I’m Bookshelf Q. Battler, moderately famous Internet celebrity and noted awesome person.

Nineteen days into January and I’ve broken all my New Year’s resolutions and then some. By the way, isn’t this a weird time of year? You’re still coming down from a Christmas high, you’re bored as shit, Hollywood’s putting out all the movies they produced because someone was owed a favor…

I digress. One of my resolutions was to stop trying to do a bunch of different projects at once and just focus on one.  Well, I tried. But I have the attention span of a hummingbird on meth.

Last October, as I interviewed the #31ZombieAuthors, I came to find there’s an amazing community of zombie fans on the Internet. And I was able to get a number of them to take a look at this blog.

A week ago, I started, just on a lark, to type away on an idea I’ve had for a long time about…well, I don’t want to give the title away just yet so lets just call it, “A Zombie Western.”

I’m a Gen Xer.  Millenials, my generation has made and left many awesome movies for you to discover on Netflix and streaming media.  You’re welcome.

The generation before me, yup, the Baby Boomers?  They left my generation a crap ton of cowboy movies.  Goddamn, did Baby Boomers love their cowboy movies.

Aunt Gertie and Uncle Hardass were big fans.  Most poignantly, Uncle Hardass kept his TV tuned to the all Westerns all the time channel (Bravo Westerns) as he made his untimely demise.  And now as a ghost, he has my TV on Westerns all the time.  I can’t escape it.

Anyway.  As a Generation X-er forced by decrepit Baby Boomers (who may be the zombies of our time because they just get older and older yet stay healthier and healthier and never want to relinquish control of shit) here’s everything I learned, or more accurately…

The Plot of Every Western Movie

  1. There’s a good guy.  His moral compass requires him to do good shit.
  2. But the Old West is a lawless place. The government really doesn’t have it under control, so the biggest jackass with the biggest gun tends to win.
  3. Good guy stands firm against bad guy.
  4. Wussy townsfolk turn on the good guy, declaring he should just step aside and let the bad guy win or else risk pissing off the bad guy into engaging in more destruction.
  5. Good guy can’t let it go.  Stands up for what’s right.  Shoots 900 bad guys with one six shooter that’s never reloaded.

People.  Here’s the thing.  I really, really, really want to publish a book this year.  I just want to put a book out so I can say I did one thing I wanted to do before I die.  Not that I’m planning to croak soon but I’d just like to accomplish one life goal.  Just one.  This one.

In the past week, I’ve rattled off 7000 words.  The plot?

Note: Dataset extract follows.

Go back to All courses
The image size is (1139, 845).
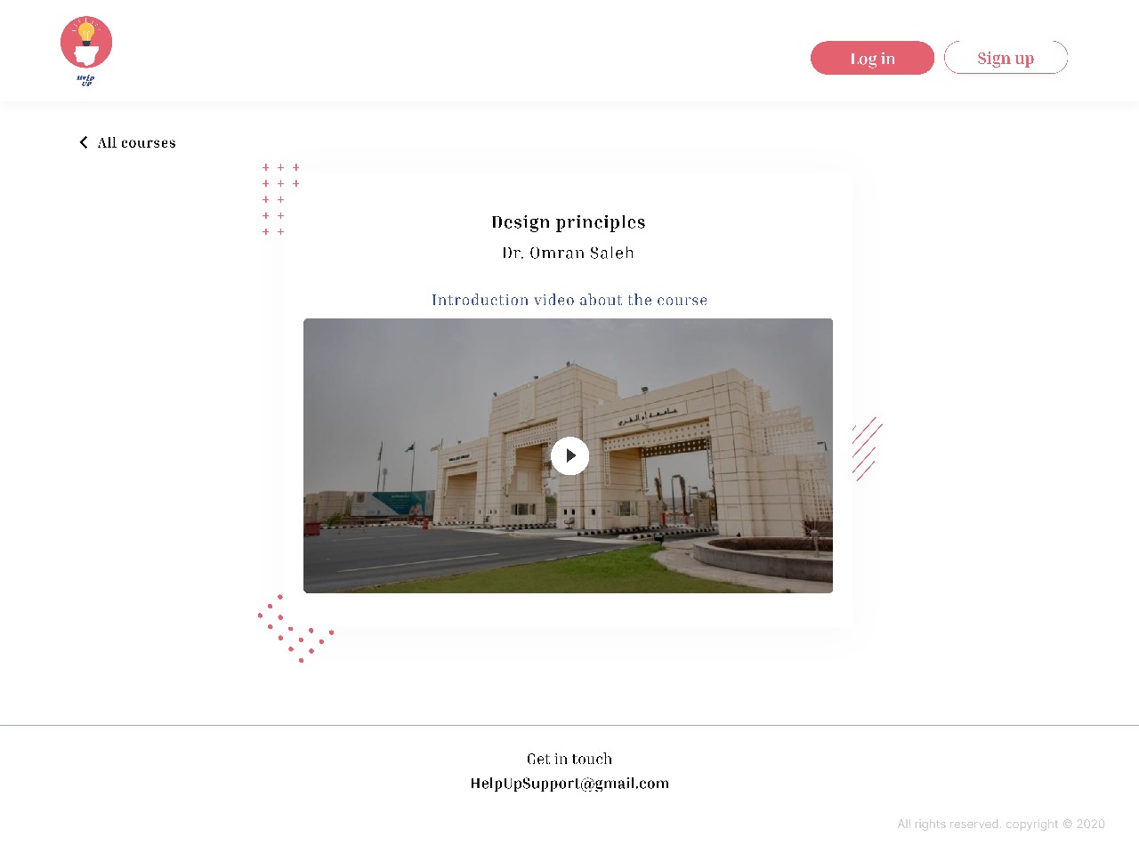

THE TENTATIVE PLOT IN MY HEAD

U.S. Marshall Rainier Slade is a stoic figure who doesn’t speak much.  He prefers to let his deeds do his talking.  He is a man of action, after all.  Luckily, he can always rely on his trusty Deputy, Gunther Beaumont, whose advanced age has turned him into a model of practical thinking.

Rounding out the trio is Doc Faraday, a snake oil salesman who loves to hear himself speak.  Watch out, or he might just sell you a bottle of his Miracle Cure All.

Oh, and there will also be a shit ton of zombies.  But I’m not ready to talk about the zombie part yet.

3.5 Readers, I’m going to publish the first few rough chapters.  You tell me if its worth continuing.

If it is, my thought is I’ll give myself a deadline to finish the first draft and get it to an editor by March 1.  Then I can spend the rest of the year on Pop Culture Mysteries.  Then I can publish this Zombie Novel in October, just in time for Halloween and perhaps invite the #31ZombieAuthors (if they’re interested) to come back for a second round of interviews as sort of a promo for the book.

I know.  I’m all over the place.  But I really want to put a book out.  After that, I can work on spiffing up the Bookshelf Battle and Pop Culture Mysteries blogs forever.